The court drew a crucial distinction. The process of forming an informed opinion under the Master Directions on Frauds is administrative in nature, it said, and is distinct from the mere reporting of a criminal offence. This means natural justice applies to the classification stage even though it need not apply to FIR registration. You cannot use the criminal investigation to bypass the borrower's right to be heard at the classification stage.
The court relied on its own precedent in State Bank of India v. Jah Developers (2019), where it had already read natural justice into the RBI's willful defaulter framework. Although the procedure for classifying an account as fraud differs from that for willful defaulter declaration, the court held that since the penal consequences under Clause 8.12.1 are identical or more severe, the principles from Jah Developers apply squarely. The court also cited Maneka Gandhi v. Union of India (1978) — the landmark case that established that any procedure affecting a person's rights must be fair, just, and reasonable.

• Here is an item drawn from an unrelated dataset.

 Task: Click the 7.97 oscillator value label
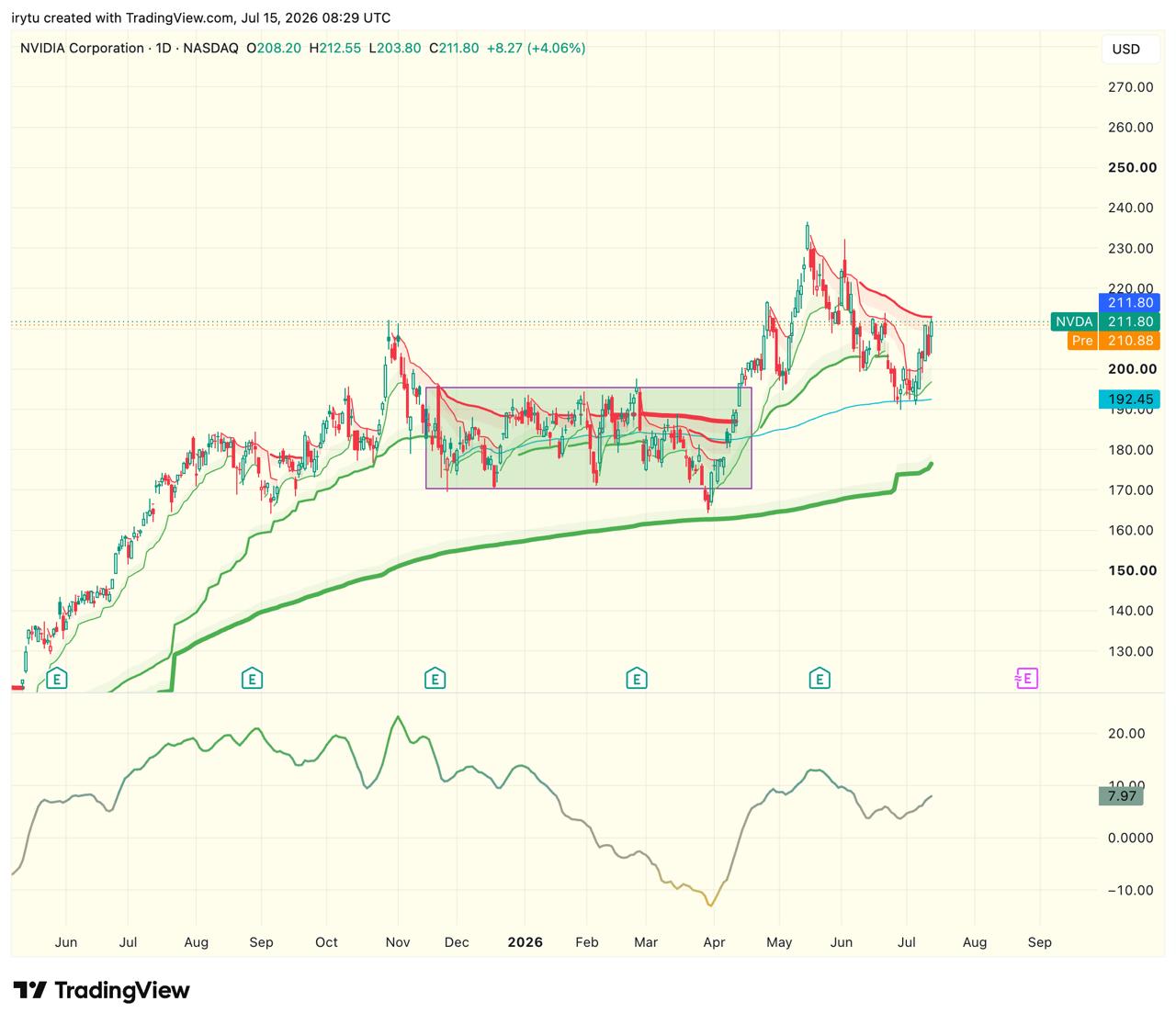[1122, 796]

What the court actually ordered
The Supreme Court dismissed the appeals. It read the principle of audi alteram partem into the Master Directions on Frauds. This means that before a bank classifies a borrower's account as fraudulent, the borrower must receive:
- A notice informing them of the proposed classification
- A copy of the forensic audit report (the document that supposedly proves the fraud)
- An opportunity to present their case before the Joint Lenders' Forum (JLF — the group of banks that jointly decide on the classification) or the individual bank
The decision to classify an account as fraud must now be made by a reasoned order — a written document explaining why the bank reached that conclusion. The court made clear that while the police can still register an FIR under Section 154 of the CrPC (the provision that requires police to record information about a cognizable offence), the classification stage itself is administrative in nature and requires natural justice.

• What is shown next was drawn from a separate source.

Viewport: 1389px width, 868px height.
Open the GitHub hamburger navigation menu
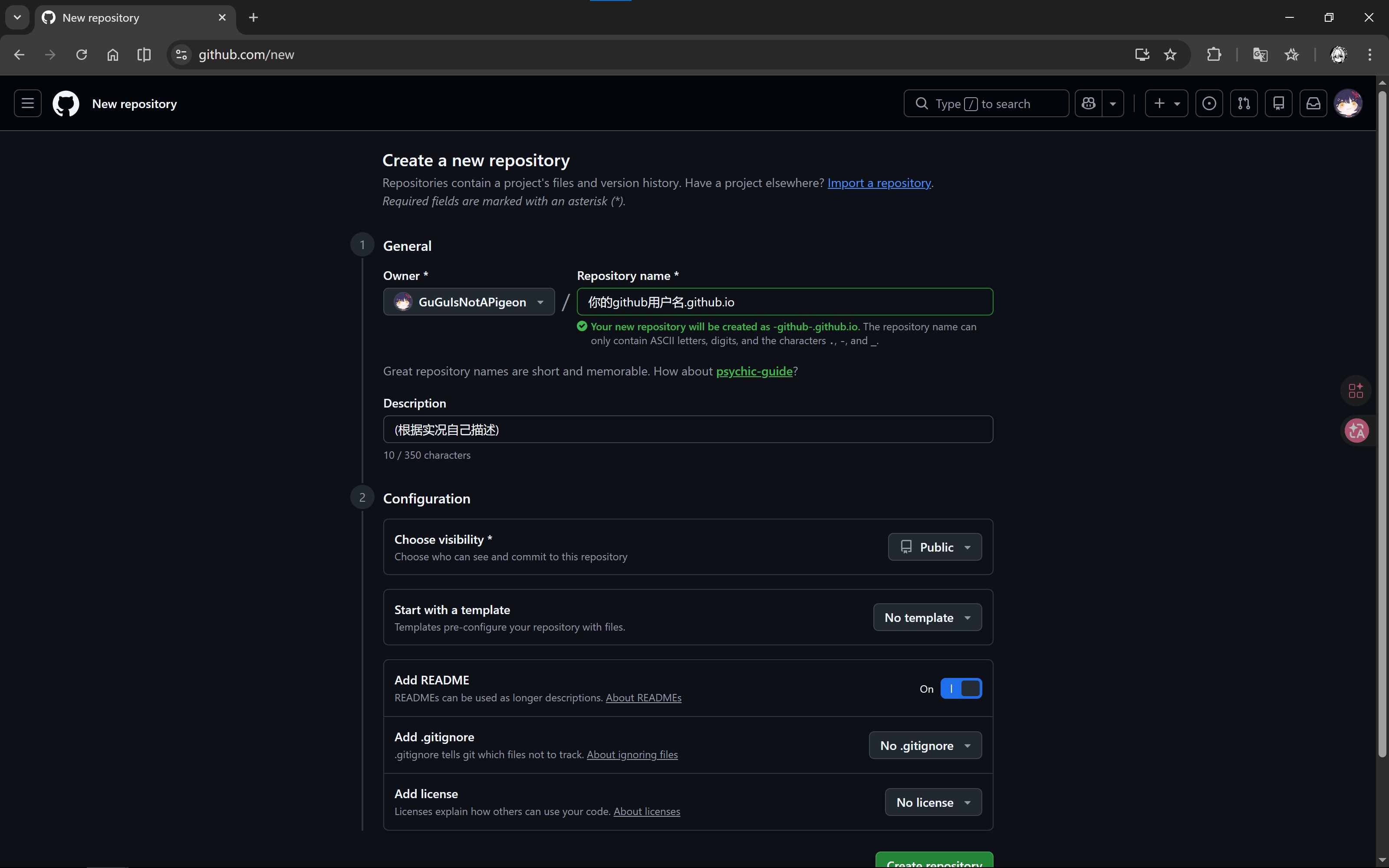27,103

Why this case matters for every borrower
This judgment is a direct application of the principle the Supreme Court laid down in Maneka Gandhi v. Union of India (1978) — that any procedure that affects a person's rights must be fair, just, and reasonable. The court also relied on State Bank of India v. Jah Developers (2019), where it had already read natural justice into the RBI's willful defaulter framework.
For lawyers and borrowers, the practical takeaway is clear: if your bank classifies you as a fraud without notice or hearing, you have a constitutional challenge. The classification itself becomes legally vulnerable.

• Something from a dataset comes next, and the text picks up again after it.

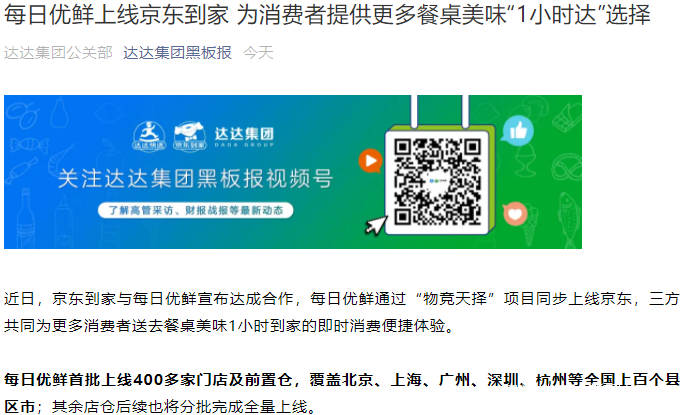686x415 pixels.
Task: Click the bottle outline icon in banner
Action: 26,217
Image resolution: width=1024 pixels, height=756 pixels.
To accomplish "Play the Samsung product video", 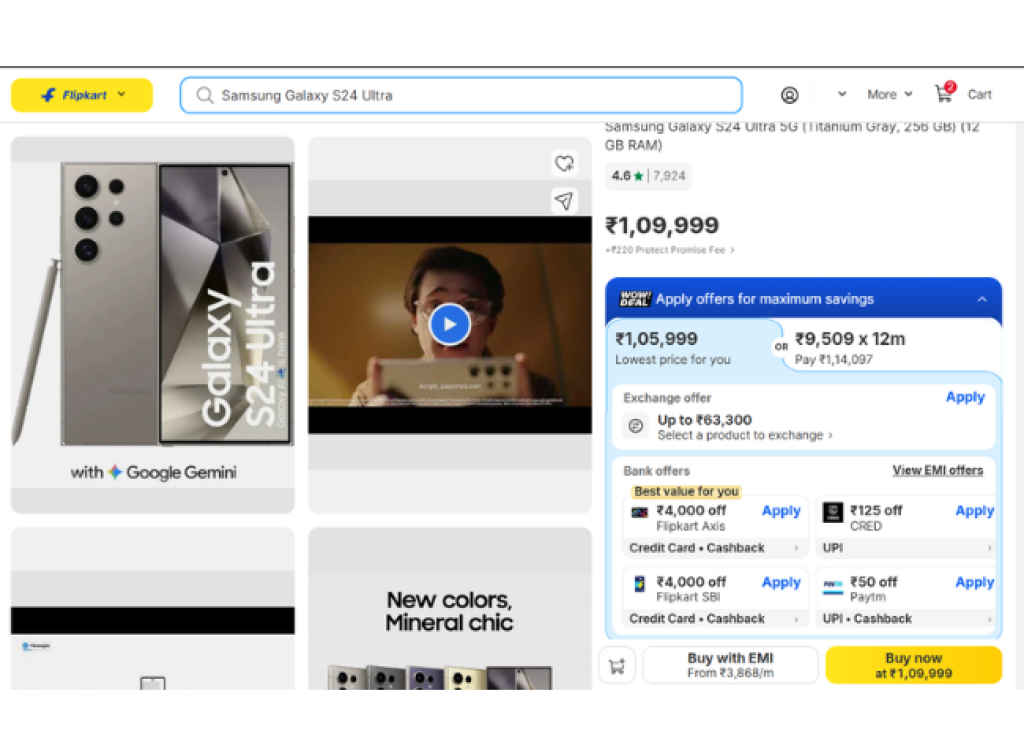I will [x=449, y=324].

THE PLAY: Before your bank labels you a fraud, demand a notice, a copy of the forensic audit, and a chance to respond — if they skip any of these, the classification is legally unsustainable.
The Supreme Court dismissed the appeals. The Master Directions on Frauds now carry an implied requirement: hear the borrower before you bury them. The silence in the courtroom when the Chief Justice read the phrase "civil death" was the sound of a constitutional principle finally finding its voice.